* **What you have to do**: Scan the material for the word "computer", then return every line where it appears.

======== Data extract ========

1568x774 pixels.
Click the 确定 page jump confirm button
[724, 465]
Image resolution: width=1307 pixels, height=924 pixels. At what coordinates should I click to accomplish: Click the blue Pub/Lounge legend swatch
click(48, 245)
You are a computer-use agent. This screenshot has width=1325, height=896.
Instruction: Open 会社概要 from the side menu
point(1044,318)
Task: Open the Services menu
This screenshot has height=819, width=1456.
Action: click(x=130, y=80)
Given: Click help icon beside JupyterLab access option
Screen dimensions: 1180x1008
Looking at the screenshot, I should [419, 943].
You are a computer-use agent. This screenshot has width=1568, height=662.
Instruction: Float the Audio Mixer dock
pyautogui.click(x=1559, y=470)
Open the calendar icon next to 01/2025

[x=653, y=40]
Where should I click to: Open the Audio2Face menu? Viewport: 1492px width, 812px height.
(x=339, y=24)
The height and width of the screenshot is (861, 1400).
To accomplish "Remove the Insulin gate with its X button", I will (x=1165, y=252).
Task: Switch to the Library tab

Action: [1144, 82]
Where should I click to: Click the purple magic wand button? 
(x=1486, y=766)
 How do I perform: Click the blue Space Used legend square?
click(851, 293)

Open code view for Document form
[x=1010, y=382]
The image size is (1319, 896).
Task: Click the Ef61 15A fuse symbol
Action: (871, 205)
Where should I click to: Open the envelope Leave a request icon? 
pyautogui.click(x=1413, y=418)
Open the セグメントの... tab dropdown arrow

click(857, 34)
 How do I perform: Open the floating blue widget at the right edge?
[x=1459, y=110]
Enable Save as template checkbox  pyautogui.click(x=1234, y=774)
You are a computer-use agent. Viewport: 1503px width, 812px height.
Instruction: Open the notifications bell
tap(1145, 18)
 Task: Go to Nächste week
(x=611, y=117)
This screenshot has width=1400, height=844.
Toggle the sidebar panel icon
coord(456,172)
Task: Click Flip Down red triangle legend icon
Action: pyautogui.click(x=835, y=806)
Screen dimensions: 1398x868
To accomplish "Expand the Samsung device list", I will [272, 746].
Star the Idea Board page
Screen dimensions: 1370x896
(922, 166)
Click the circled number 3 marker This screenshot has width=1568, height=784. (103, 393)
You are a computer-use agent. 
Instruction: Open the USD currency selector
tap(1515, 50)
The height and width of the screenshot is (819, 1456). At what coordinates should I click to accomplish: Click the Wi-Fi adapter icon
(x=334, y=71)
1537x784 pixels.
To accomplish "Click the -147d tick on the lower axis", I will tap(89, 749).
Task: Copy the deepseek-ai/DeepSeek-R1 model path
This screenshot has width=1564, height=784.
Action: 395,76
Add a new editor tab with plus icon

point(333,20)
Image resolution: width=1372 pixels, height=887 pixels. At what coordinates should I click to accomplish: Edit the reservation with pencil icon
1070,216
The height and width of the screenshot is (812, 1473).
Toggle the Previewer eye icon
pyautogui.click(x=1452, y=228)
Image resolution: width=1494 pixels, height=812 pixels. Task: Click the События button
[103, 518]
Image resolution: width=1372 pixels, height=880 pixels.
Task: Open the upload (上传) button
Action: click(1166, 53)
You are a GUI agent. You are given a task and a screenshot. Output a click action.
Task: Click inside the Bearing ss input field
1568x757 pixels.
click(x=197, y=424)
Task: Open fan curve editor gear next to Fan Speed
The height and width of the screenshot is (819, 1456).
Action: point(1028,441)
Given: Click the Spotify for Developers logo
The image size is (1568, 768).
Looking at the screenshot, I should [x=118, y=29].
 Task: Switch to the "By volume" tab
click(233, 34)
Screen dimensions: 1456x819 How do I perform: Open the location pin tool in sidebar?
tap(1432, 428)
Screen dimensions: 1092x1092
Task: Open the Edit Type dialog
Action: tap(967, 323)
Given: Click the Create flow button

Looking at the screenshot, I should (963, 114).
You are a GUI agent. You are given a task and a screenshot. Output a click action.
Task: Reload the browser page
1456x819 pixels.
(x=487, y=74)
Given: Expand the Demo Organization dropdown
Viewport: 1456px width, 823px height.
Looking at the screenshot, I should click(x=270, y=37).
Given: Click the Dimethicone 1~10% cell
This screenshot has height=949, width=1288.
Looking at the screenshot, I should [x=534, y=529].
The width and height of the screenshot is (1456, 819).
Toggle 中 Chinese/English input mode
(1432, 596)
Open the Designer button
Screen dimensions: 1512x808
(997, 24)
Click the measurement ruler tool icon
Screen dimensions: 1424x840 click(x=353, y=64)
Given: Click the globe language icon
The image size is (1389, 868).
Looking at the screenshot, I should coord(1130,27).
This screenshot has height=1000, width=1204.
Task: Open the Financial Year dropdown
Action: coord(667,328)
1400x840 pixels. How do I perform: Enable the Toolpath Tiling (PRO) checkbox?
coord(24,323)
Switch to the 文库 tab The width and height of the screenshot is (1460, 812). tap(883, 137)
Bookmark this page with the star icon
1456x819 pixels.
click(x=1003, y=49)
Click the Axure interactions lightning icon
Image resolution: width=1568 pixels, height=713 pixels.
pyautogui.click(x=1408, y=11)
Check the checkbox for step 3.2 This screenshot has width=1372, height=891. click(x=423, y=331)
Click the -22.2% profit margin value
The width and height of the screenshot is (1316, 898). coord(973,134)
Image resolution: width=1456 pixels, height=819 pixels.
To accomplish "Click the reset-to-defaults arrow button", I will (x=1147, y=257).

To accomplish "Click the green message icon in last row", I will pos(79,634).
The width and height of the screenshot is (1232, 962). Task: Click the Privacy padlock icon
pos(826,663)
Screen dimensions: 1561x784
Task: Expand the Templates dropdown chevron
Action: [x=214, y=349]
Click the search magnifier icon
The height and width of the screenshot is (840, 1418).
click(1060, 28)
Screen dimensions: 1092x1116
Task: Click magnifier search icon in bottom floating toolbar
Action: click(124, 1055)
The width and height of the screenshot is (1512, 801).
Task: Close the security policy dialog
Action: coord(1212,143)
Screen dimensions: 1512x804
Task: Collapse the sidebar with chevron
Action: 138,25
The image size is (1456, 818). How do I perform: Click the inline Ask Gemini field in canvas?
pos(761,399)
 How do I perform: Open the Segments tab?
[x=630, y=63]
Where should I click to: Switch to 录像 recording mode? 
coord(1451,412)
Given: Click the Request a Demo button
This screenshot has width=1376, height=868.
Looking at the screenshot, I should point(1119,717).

========

* **Response box**:
You are a computer-use agent. This screenshot has width=1325, height=896.
You are a computer-use agent. This screenshot has width=1568, height=662.
You are a computer-use agent. Viewport: 1503px width, 812px height.
You are a computer-use agent. 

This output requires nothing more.